Only the lines from the one that contains "Image resolution: width=1212" to the last line below, both included, should be transcribed. Pictures stay out of the copy.

Saved entries
==============================

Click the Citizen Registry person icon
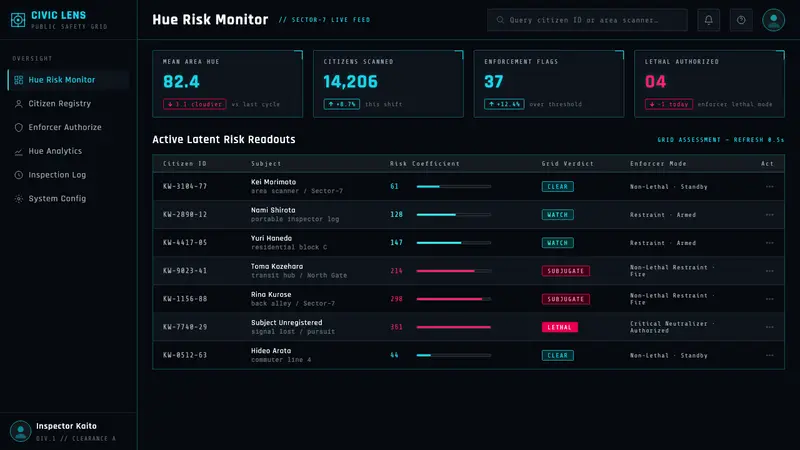 coord(19,104)
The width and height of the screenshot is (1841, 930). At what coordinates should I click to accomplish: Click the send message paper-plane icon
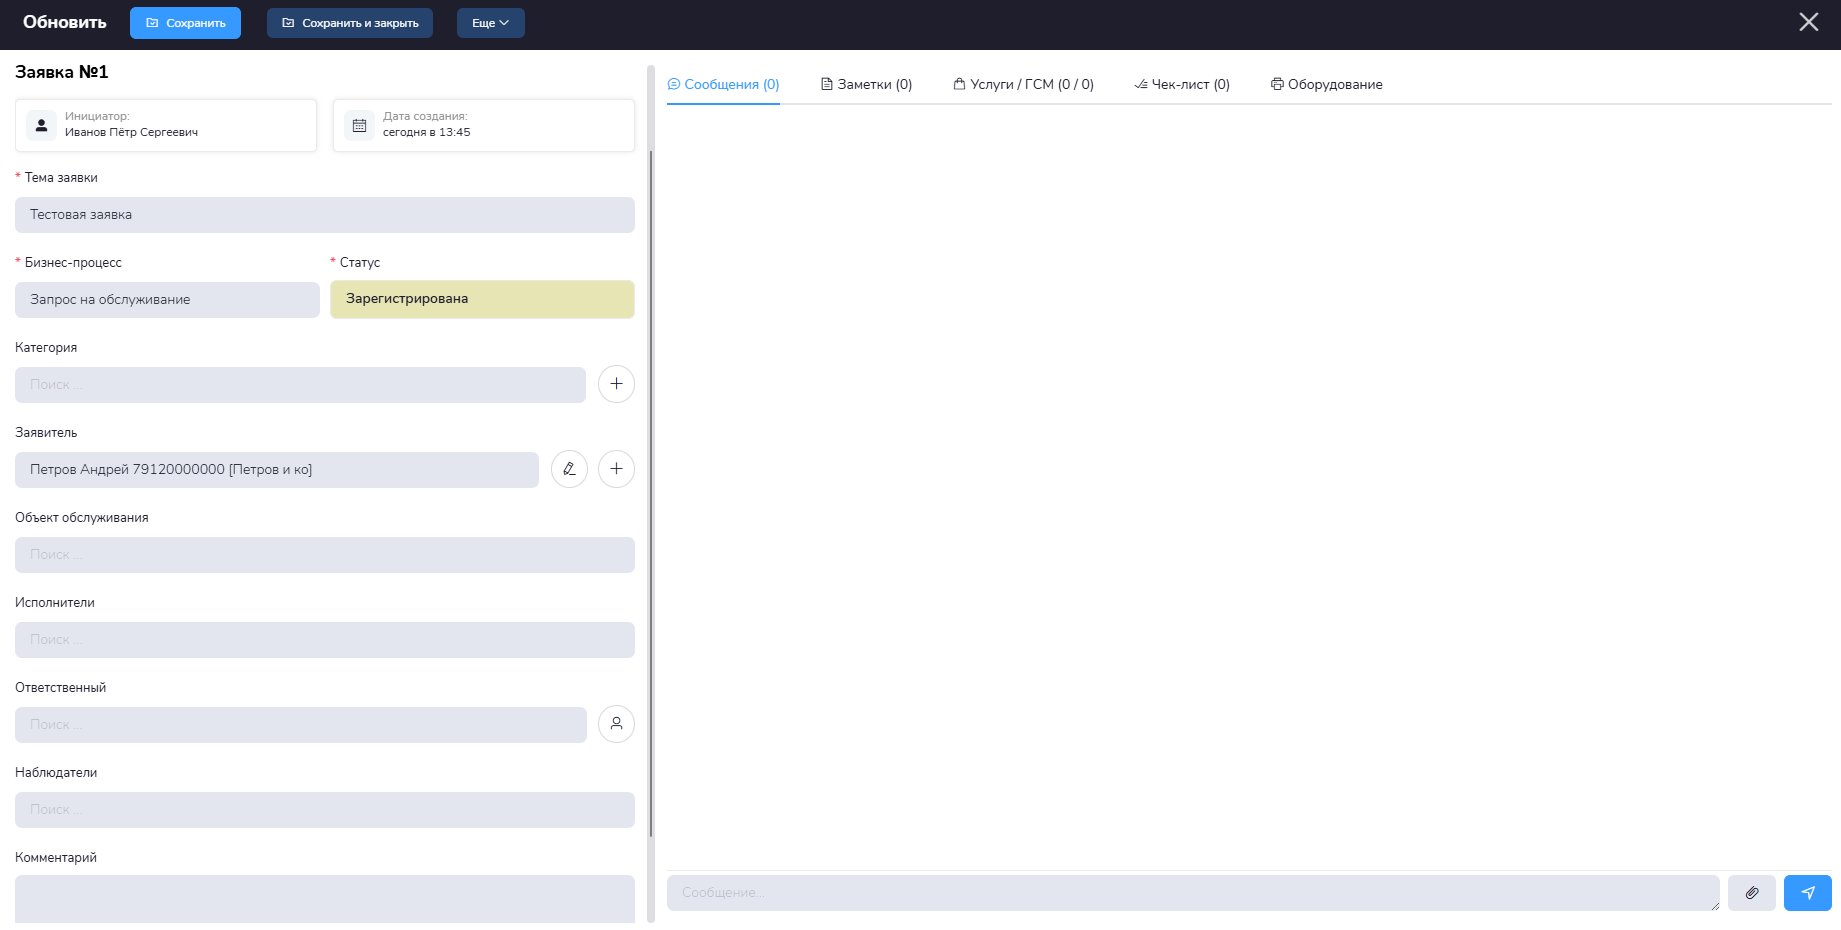[1807, 893]

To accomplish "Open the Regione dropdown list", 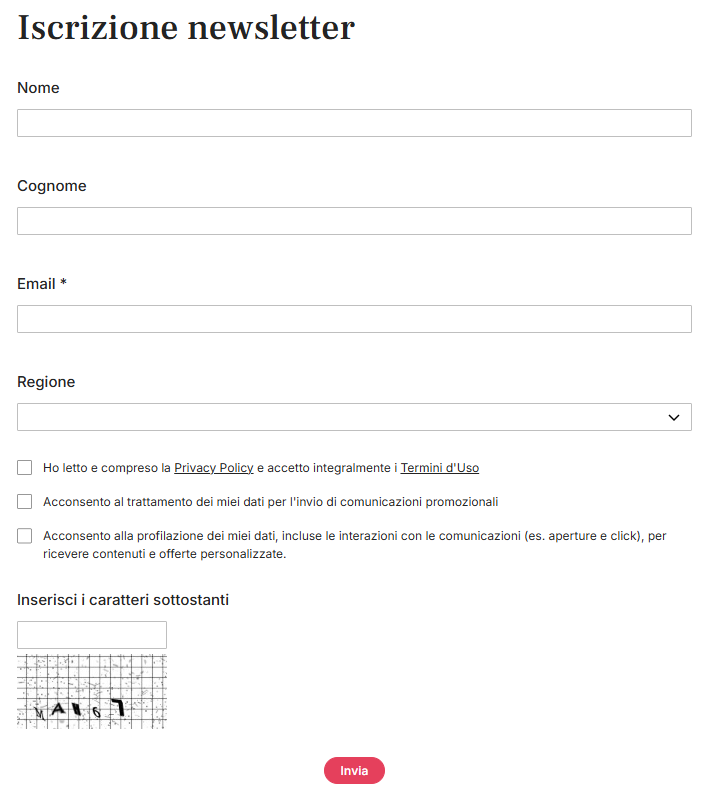I will pyautogui.click(x=354, y=417).
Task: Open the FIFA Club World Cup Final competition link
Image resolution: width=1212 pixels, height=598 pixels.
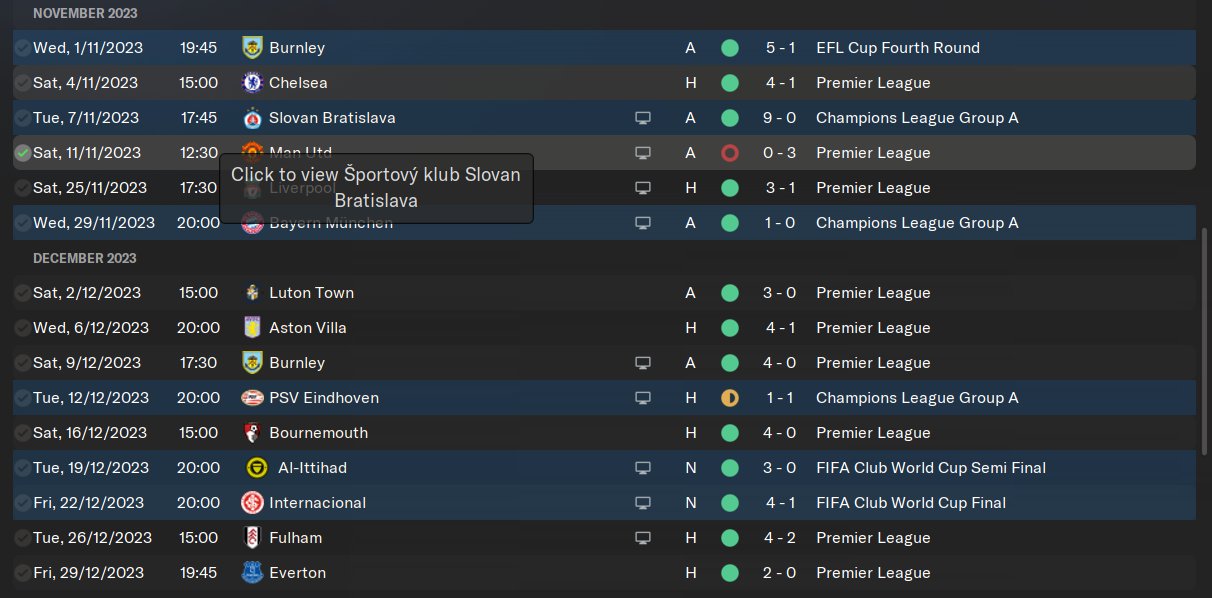Action: [x=910, y=503]
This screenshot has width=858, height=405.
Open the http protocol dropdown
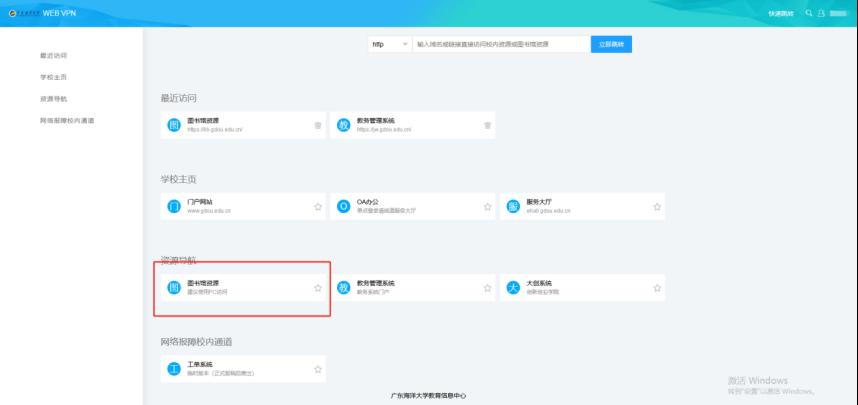point(388,45)
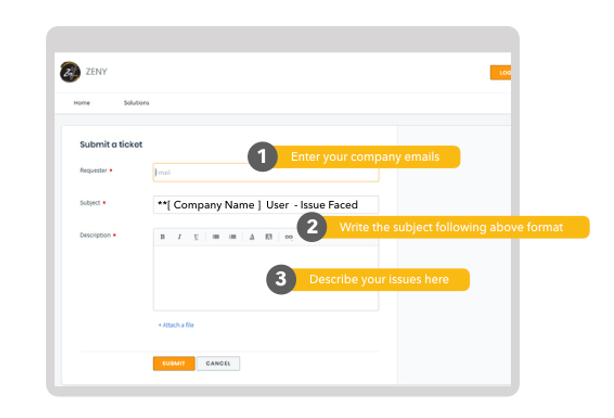Toggle bold formatting in description editor
Viewport: 614px width, 418px height.
[162, 236]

==============================

> _Result of this exercise_
Image resolution: width=1212 pixels, height=598 pixels.
Action: [x=910, y=503]
This screenshot has width=858, height=405.
Open the http protocol dropdown
point(388,45)
Toggle bold formatting in description editor
Viewport: 614px width, 418px height.
[162, 236]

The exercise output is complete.